(Stored data)
═══

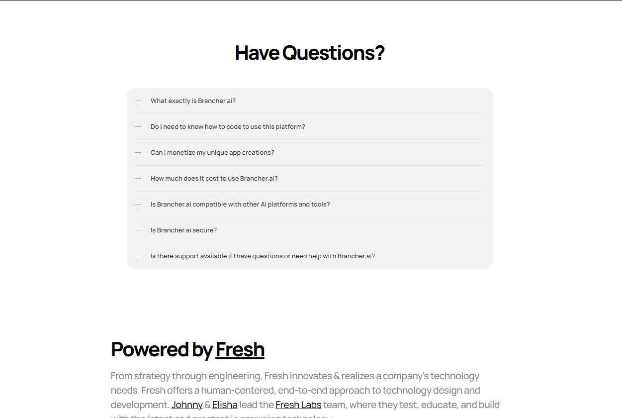This screenshot has height=418, width=622.
Task: Click the plus icon next to the coding question
Action: click(x=138, y=127)
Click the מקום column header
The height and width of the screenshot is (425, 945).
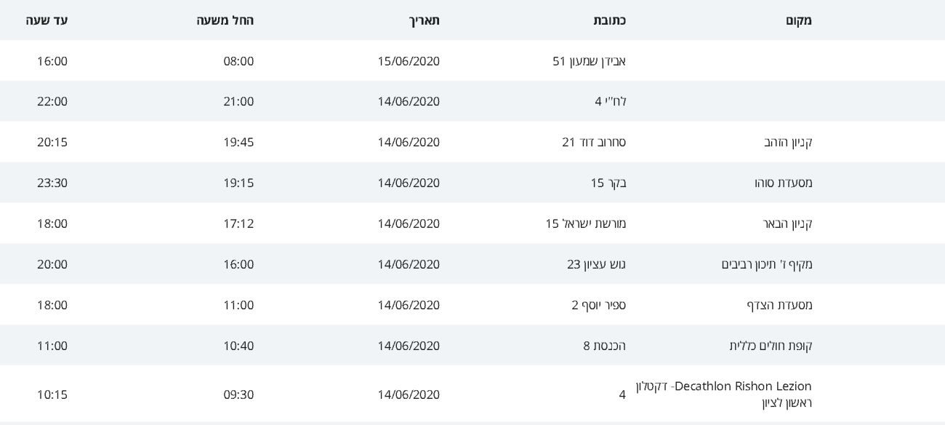tap(798, 20)
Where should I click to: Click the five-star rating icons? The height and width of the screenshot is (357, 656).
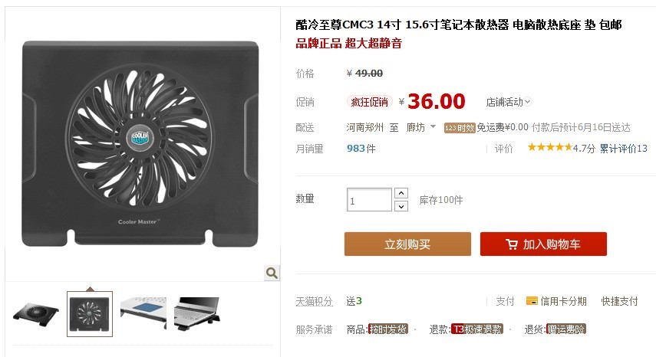coord(549,147)
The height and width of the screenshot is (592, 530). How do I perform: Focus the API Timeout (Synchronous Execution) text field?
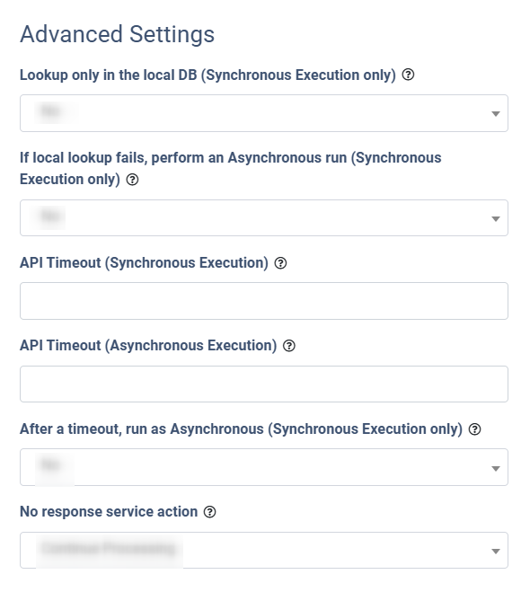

═══

■ **WHAT YOU NEED TO DO**
Only the lines from the one with "Click the מקום column header" through the last line of the records above are wanted, copied exactly and with pictures omitted.

■ **ANSWER AREA**
Click the מקום column header
The height and width of the screenshot is (425, 945).
tap(798, 20)
Where should I click to: Click the five-star rating icons? The height and width of the screenshot is (357, 656).
coord(549,147)
The height and width of the screenshot is (592, 530). How do I perform: Focus the API Timeout (Synchronous Execution) text field?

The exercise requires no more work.